Did you try any electric heaters? I Would just be looking it warmed up enough to take the chill off and that if i was polishing and waxing a car that the paint wouldnt be too cold to work on


----------



## paul.cherry (Aug 4, 2008)

This is what i'm using in my garage at the mo. Slightly smaller than yours but takes the "nip" out of the air

http://www.sealey.co.uk/PLPageBuild...rogroup=1167&analysiscode=&requiredresults=16


----------



## euge07 (Jan 15, 2011)

paul.cherry said:


> This is what i'm using in my garage at the mo. Slightly smaller than yours but takes the "nip" out of the air
> 
> http://www.sealey.co.uk/PLPageBuild...rogroup=1167&analysiscode=&requiredresults=16


Any problems with it blowing dust etc? Is it expensive to run?


----------



## Bero (Mar 9, 2008)

euge07 said:


> Any problems with it blowing dust etc? Is it expensive to run?


What tariff are you on? :lol::lol:

An earlier poster said it would be appx £0.70 p/h for 6kw, so this heater would be 1/2 of that (assuming it stays on 100% of the time and does not cycle on and off once up to temp).


----------



## paul.cherry (Aug 4, 2008)

euge07 said:


> Any problems with it blowing dust etc? Is it expensive to run?
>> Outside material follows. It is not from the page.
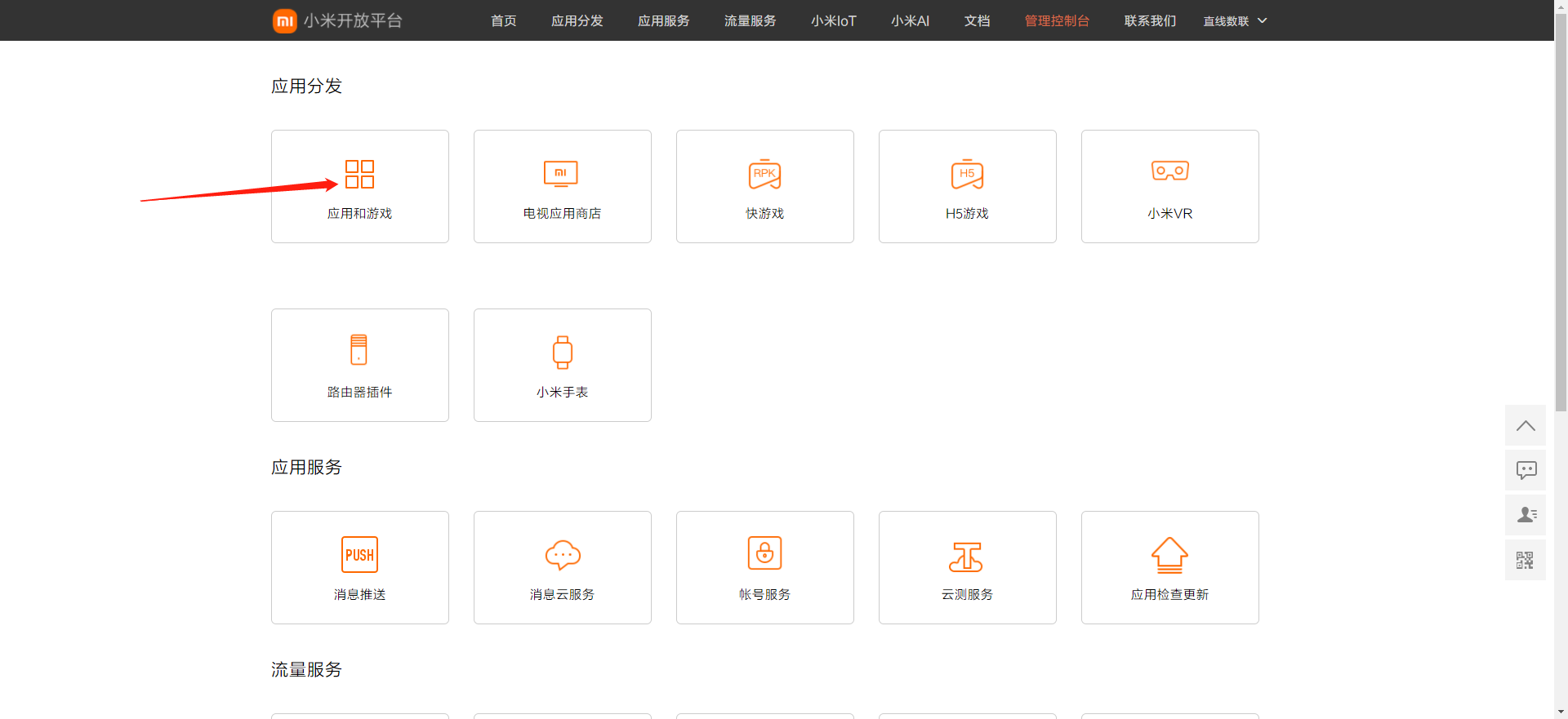Open the 云测服务 icon

click(x=966, y=557)
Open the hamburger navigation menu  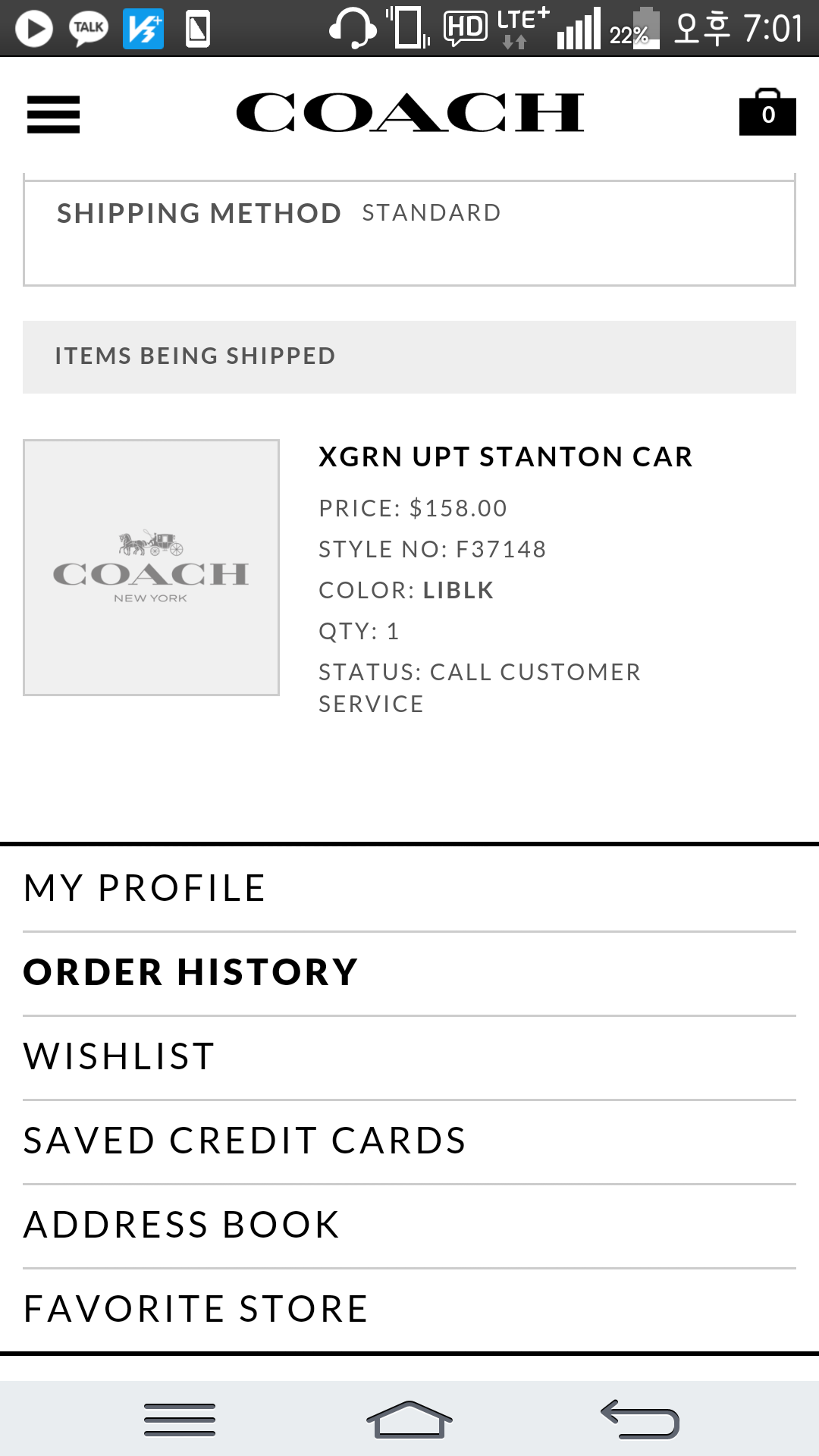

I usually just switch on & leave it running in the corner when i'm in the garage. Have no issues with dust blowing but then i do try & sweep up & keep as tidy as i can, when i can. Dust depends a lot on your floor surface too (have mine epoxy sealed). Honestly haven't checked cost of running but haven't noticed any "big" hikes. Being electric it doesn't create any condensation or fumes either which is a plus


----------



## JCoxy (Dec 21, 2011)

Propane space heater


----------



## realist (May 11, 2011)

If you have kitchen type units in there what about a couple of kick space heaters, run off your boiler but with built in fan to spread the heat around a bit better than a radiator and not using up wallspace:thumb:


----------



## 47p2 (Jun 17, 2007)

euge07 said:


> ...Edit- Might be worth noting that the my boiler is in the garage


It's going to cost a fortune to keep the garage hot, but to take the chill off the air you should add a couple of radiators to the boiler but only if the boiler has the extra capacity. Space heaters are great for a quick heat-up but they spew out gallons of condensation, electric heaters are expensive to run.


----------



## big ant (Mar 31, 2015)

me and my father in law made a wood burner out of old calor gas bottles for his old workshop, a bit caveman but was extremely cosy.


----------



## stangalang (Nov 27, 2009)

Have a look at tecnik wood burning stoves. They are much better quality than a lot of whats around and way cheaper. Very efficient too, kind of like a rocket stove burning off gasses and smoke


----------



## carrera2s (Jun 28, 2009)

Electrical tubular heaters most use same electricity as a 60 watt lamp. Silent and no fumes. You can have them on a timer to come on a couple of hours before you need them. Also fit against the wall on brackets so no floor space taken up.Also you can plug them into a socket no problem.


----------



## Darlofan (Nov 24, 2010)

I have a small fan heater from Dunelm like this http://www.dunelm.com/product/flat-fan-heater-1000054163?searchTerm=heater

Heats my single concrete garage with no insulation and an old asbestos type roof quite nicely. I pop it on and within 10 mins I have no need for jacket on. Couple of those I would think would do you fine if only as you say hobby stuff. Plug in too so you could put on a timer just to take the chill out of garage.


----------